------ Excerpt

Elections are held to choose a winner. Ipso facto, there are no “friendly fights” in elections. Not even among partners within the same coalition of political parties, as the Lok Janshakti Party’s Chirag Paswan correctly pointed out.

“Friendly fight” is a euphemism. The real status of the relationship within a coalition that engages in a friendly fight even in a few seats is one of irreconcilable differences. It is an announcement that despite the estrangement, the parties are still willing to continue as partners to maintain a façade of fragile unity.

To maintain the brand of the Mahagathbandhan, essentially an alliance between the regional Rashtriya Janata Dal and the Congress, with other parties that come and go, sometimes with the BJP-led National Democratic Alliance and sometimes with the other coalition, a truce has been declared between Tejashwi Yadav and the Congress. The terms of the suspension of war has swung in full support of regional parties with the naming of Tejashwi Yadav as the Opposition alliance’s chief ministerial face and the addition of the “Malhar King”, Mukesh Sahani of the Vikassheel Insaan Party, declared as deputy CM if the Mahagathbandhan wins.

The last-minute damage control formula worked out by the Congress with the RJD is an admission by the Grand Old Party that it is the junior partner in the relationship. It is also a check on the delusional ambitions of state Congress leaders that spread the word that the only liability in the alliance was Tejashwi Yadav; what was left unsaid was that the Yadav clan, of Lalu Prasad, his wife and more than one of his children, was tarnished to the point that it should be excluded. The fantasy that the Congress was in comeback mode, after Rahul Gandhi’s Bharat Jodo Yatra and Vote Adhikar Yatra, seems to have been abandoned for now.

Despite the resolution of the leadership crisis, the problem of “friendly fights” has not been sorted out. How the RJD and the Congress figure out what to do with more candidates in the fray than seats in the Bihar Assembly will test the managerial skills of the two parties.

How the voter perceives the tactics of containment of the leadership crisis is unknown. It raises the question: can the Congress, RJD, VIP and Left appear as a credible alliance to the canny and calculated Bihar electorate that has seen the swings and shifts of local politics, where friends become foes overnight and then go back to being friends at a later date?

Coalitions, regardless of the diversity of ideologies, interests and ambitions, are engineered to advance the chances of several political parties with a common cause. In Bihar, the BJP’s common cause is to ensure that the NDA wins the 2025 Assembly election, defeating the Mahagathbandhan. For the Opposition alliance, the common foe is the BJP; except that till the sealing of the leadership deal on Thursday, the RJD and the Congress were involved in an ugly competition against each other, resulting in the invocation of the “friendly fight” formula.

------------
------ Given data

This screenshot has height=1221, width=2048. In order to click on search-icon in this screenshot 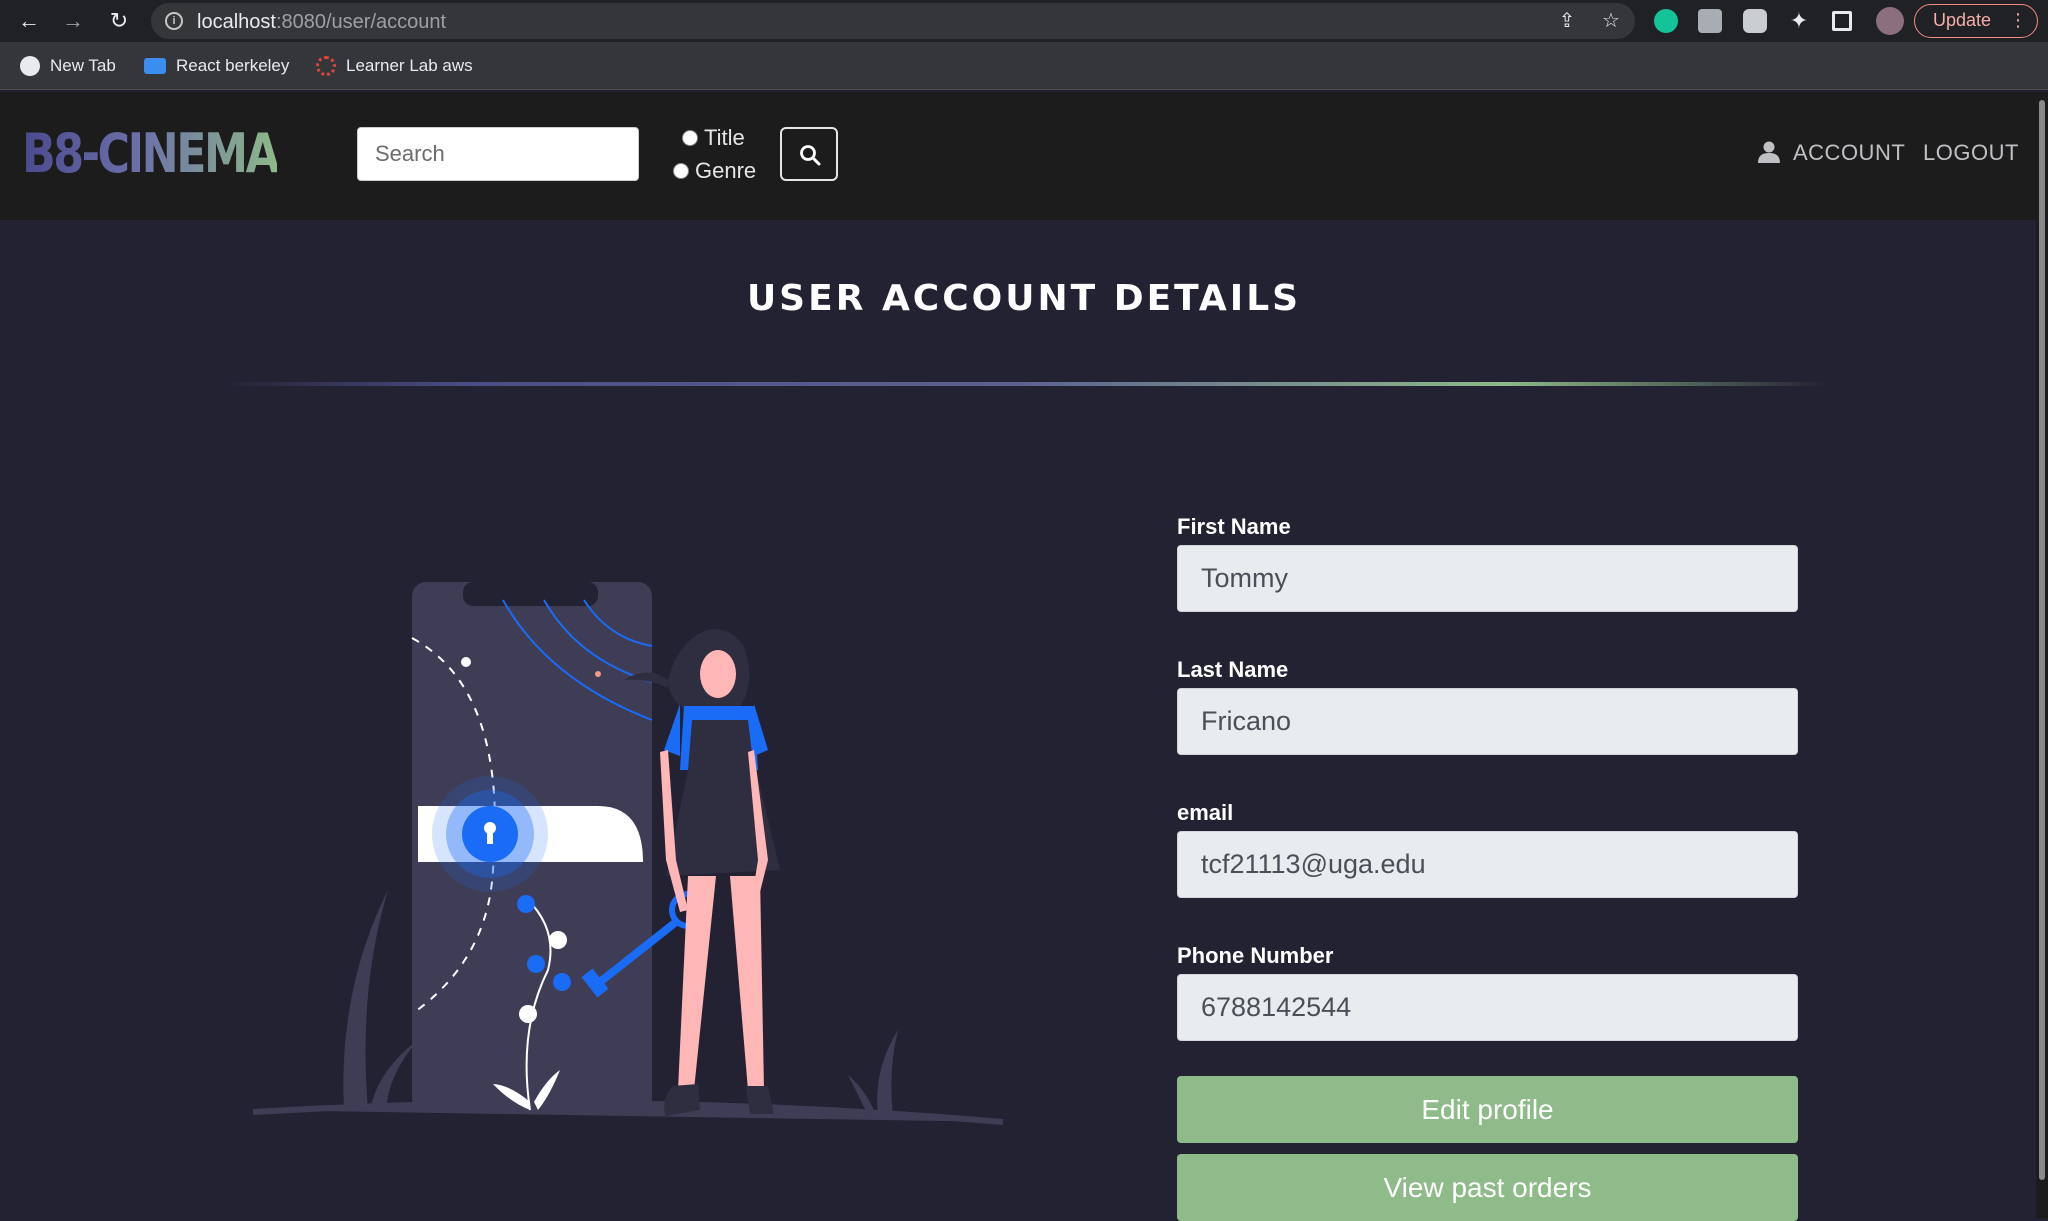, I will do `click(810, 156)`. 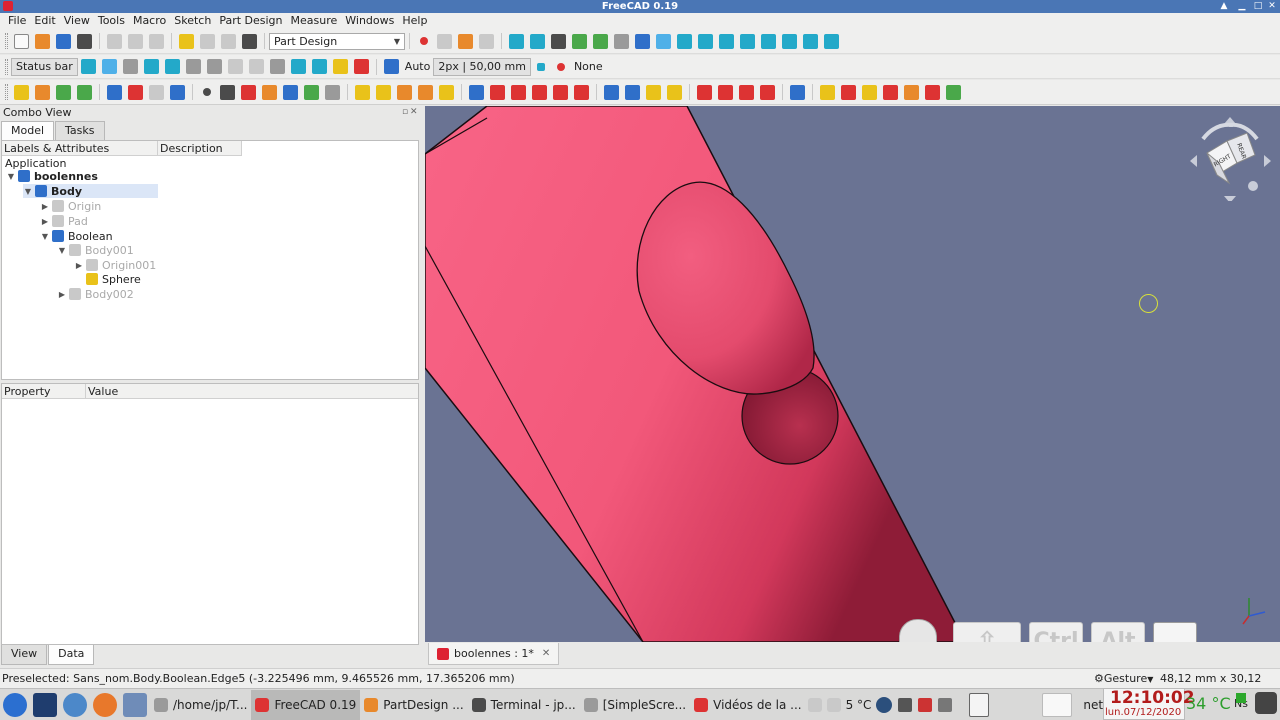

------------

_Brief 1_.
Using the excerpt on Bihar's Mahagathbandhan, answer:
(a) Who has been named the Opposition alliance's chief ministerial face?
(b) To which party does Mukesh Sahani belong, and what post is he to hold if the Mahagathbandhan wins?
(c) Which leader does the excerpt credit with correctly pointing out that there are no "friendly fights" in elections?
_Brief 2_.
Output the passage of the excerpt on Bihar's Mahagathbandhan from "To maintain the" to "the Mahagathbandhan wins.", copied word for word.

_Final answer 1_.
(a) Tejashwi Yadav.
(b) The Vikassheel Insaan Party. He is to be deputy CM.
(c) Chirag Paswan of the Lok Janshakti Party.

_Final answer 2_.
To maintain the brand of the Mahagathbandhan, essentially an alliance between the regional Rashtriya Janata Dal and the Congress, with other parties that come and go, sometimes with the BJP-led National Democratic Alliance and sometimes with the other coalition, a truce has been declared between Tejashwi Yadav and the Congress. The terms of the suspension of war has swung in full support of regional parties with the naming of Tejashwi Yadav as the Opposition alliance’s chief ministerial face and the addition of the “Malhar King”, Mukesh Sahani of the Vikassheel Insaan Party, declared as deputy CM if the Mahagathbandhan wins.